Entropy and the species accumulation curve: a novel entropy estimator via discovery rates of new species



  1. Estimating Shannon entropy and its exponential from incomplete samples is a central objective of many research fields. However, empirical estimates of Shannon entropy and its exponential depend strongly on sample size and typically exhibit substantial bias. This work uses a novel method to obtain an accurate, low-bias analytic estimator of entropy, based on species frequency counts. Our estimator does not require prior knowledge of the number of species.
  2. We show that there is a close relationship between Shannon entropy and the species accumulation curve, which depicts the cumulative number of observed species as a function of sample size. We reformulate entropy in terms of the expected discovery rates of new species with respect to sample size, that is, the successive slopes of the species accumulation curve. Our estimator is obtained by applying slope estimators derived from an improved Good-Turing frequency formula. Our method is also applied to estimate mutual information.

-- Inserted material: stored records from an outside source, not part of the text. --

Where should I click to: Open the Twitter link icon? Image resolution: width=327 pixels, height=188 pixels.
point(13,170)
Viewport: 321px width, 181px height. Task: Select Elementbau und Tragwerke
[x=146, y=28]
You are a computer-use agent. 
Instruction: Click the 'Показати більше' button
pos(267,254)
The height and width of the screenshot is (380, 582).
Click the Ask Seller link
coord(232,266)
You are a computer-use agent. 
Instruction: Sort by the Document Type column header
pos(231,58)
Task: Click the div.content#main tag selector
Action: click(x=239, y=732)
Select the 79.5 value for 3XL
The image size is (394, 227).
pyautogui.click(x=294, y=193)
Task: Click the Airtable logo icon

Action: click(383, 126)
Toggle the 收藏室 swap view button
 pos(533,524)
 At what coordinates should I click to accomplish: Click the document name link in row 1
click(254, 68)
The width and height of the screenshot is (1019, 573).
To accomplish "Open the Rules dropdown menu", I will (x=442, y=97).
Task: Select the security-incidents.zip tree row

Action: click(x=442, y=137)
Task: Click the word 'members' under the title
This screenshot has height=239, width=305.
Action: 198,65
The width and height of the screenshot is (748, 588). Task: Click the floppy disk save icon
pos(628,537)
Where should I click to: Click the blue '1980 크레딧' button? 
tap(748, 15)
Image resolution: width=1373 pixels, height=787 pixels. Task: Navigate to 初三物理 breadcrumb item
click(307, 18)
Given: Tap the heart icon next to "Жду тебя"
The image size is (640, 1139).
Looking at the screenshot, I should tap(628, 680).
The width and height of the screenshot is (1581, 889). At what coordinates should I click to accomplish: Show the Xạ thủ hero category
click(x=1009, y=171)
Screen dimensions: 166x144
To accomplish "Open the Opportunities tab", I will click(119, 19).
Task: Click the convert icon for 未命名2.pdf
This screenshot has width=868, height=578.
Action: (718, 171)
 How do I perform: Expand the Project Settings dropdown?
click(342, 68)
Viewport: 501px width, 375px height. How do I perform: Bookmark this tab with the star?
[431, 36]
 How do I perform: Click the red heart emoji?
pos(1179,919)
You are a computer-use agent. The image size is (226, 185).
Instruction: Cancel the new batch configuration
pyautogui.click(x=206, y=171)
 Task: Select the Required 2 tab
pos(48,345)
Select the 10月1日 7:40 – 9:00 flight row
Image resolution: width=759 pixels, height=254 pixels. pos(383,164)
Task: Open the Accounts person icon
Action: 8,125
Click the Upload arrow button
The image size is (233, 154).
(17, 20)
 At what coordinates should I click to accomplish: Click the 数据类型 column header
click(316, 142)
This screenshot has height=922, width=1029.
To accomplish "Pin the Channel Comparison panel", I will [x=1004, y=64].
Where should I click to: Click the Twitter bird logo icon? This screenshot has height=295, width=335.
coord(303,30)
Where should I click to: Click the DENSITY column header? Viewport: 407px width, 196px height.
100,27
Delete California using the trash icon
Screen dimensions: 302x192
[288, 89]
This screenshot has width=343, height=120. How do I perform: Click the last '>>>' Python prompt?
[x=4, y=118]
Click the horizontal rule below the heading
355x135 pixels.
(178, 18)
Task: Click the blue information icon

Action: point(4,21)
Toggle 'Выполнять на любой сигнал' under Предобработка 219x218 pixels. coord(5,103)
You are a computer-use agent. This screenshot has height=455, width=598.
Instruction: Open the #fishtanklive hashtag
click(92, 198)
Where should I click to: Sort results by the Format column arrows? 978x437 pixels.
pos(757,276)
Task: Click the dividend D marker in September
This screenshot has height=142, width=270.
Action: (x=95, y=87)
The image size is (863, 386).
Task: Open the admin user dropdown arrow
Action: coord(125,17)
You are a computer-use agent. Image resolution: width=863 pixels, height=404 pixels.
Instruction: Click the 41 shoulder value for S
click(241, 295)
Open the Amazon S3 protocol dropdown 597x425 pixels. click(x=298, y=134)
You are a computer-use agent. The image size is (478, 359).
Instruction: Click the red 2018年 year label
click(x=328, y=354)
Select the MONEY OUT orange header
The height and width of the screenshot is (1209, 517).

  3. Extensive simulations from theoretical models and real surveys show that if sample size is not unreasonably small, the resulting entropy estimator is nearly unbiased. Our estimator generally outperforms previous methods in terms of bias and accuracy (low mean squared error) especially when species richness is large and there is a large fraction of undetected species in samples.
  4. We discuss the extension of our approach to estimate Shannon entropy for multiple incidence data. The use of our estimator in constructing an integrated rarefaction and extrapolation curve of entropy (or mutual information) as a function of sample size or sample coverage (an aspect of sample completeness) is also discussed.